> _Problem to solve_: Would you please transcribe exactly the lines from the one containing "Document Editor (43, 2050)" through the end of the material below, and only those?

> _Excerpted records_:
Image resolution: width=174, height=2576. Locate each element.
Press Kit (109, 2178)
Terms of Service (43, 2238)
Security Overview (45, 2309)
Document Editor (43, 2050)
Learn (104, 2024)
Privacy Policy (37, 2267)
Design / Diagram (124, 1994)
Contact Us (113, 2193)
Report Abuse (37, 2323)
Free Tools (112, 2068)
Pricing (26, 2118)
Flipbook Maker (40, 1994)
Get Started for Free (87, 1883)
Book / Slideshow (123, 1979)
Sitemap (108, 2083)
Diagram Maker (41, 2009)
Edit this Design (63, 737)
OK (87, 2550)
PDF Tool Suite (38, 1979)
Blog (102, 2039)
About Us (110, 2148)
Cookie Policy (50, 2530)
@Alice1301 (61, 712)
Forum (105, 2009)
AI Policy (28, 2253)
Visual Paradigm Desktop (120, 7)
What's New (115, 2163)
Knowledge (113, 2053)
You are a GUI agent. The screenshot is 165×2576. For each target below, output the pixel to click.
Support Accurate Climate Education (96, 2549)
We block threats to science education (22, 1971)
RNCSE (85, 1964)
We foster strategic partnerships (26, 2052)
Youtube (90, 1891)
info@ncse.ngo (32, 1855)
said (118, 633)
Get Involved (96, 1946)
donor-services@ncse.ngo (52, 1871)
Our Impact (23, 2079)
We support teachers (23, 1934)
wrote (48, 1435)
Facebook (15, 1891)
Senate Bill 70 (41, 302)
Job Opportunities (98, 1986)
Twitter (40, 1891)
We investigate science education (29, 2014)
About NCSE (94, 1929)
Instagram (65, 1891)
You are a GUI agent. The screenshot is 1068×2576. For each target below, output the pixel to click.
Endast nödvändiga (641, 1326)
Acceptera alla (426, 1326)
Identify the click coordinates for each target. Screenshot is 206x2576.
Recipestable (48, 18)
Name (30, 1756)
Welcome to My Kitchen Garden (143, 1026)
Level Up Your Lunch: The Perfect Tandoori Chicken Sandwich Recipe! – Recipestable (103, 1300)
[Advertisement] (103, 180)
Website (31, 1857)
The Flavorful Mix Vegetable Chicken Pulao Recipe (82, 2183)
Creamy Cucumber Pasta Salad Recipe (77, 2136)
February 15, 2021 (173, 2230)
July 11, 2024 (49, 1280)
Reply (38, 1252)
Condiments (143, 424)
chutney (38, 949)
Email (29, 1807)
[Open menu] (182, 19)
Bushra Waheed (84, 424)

> _Answer section_:
Document Editor (43, 2050)
Learn (104, 2024)
Privacy Policy (37, 2267)
Design / Diagram (124, 1994)
Contact Us (113, 2193)
Report Abuse (37, 2323)
Free Tools (112, 2068)
Pricing (26, 2118)
Flipbook Maker (40, 1994)
Get Started for Free (87, 1883)
Book / Slideshow (123, 1979)
Sitemap (108, 2083)
Diagram Maker (41, 2009)
Edit this Design (63, 737)
OK (87, 2550)
PDF Tool Suite (38, 1979)
Blog (102, 2039)
About Us (110, 2148)
Cookie Policy (50, 2530)
@Alice1301 (61, 712)
Forum (105, 2009)
AI Policy (28, 2253)
Visual Paradigm Desktop (120, 7)
What's New (115, 2163)
Knowledge (113, 2053)
You are a GUI agent. The screenshot is 165×2576. For each target below, output the pixel to click.
Support Accurate Climate Education (96, 2549)
We block threats to science education (22, 1971)
RNCSE (85, 1964)
We foster strategic partnerships (26, 2052)
Youtube (90, 1891)
info@ncse.ngo (32, 1855)
said (118, 633)
Get Involved (96, 1946)
donor-services@ncse.ngo (52, 1871)
Our Impact (23, 2079)
We support teachers (23, 1934)
wrote (48, 1435)
Facebook (15, 1891)
Senate Bill 70 (41, 302)
Job Opportunities (98, 1986)
Twitter (40, 1891)
We investigate science education (29, 2014)
About NCSE (94, 1929)
Instagram (65, 1891)
You are a GUI agent. The screenshot is 1068×2576. For each target below, output the pixel to click.
Endast nödvändiga (641, 1326)
Acceptera alla (426, 1326)
Identify the click coordinates for each target. Screenshot is 206x2576.
Recipestable (48, 18)
Name (30, 1756)
Welcome to My Kitchen Garden (143, 1026)
Level Up Your Lunch: The Perfect Tandoori Chicken Sandwich Recipe! – Recipestable (103, 1300)
[Advertisement] (103, 180)
Website (31, 1857)
The Flavorful Mix Vegetable Chicken Pulao Recipe (82, 2183)
Creamy Cucumber Pasta Salad Recipe (77, 2136)
February 15, 2021 (173, 2230)
July 11, 2024 (49, 1280)
Reply (38, 1252)
Condiments (143, 424)
chutney (38, 949)
Email (29, 1807)
[Open menu] (182, 19)
Bushra Waheed (84, 424)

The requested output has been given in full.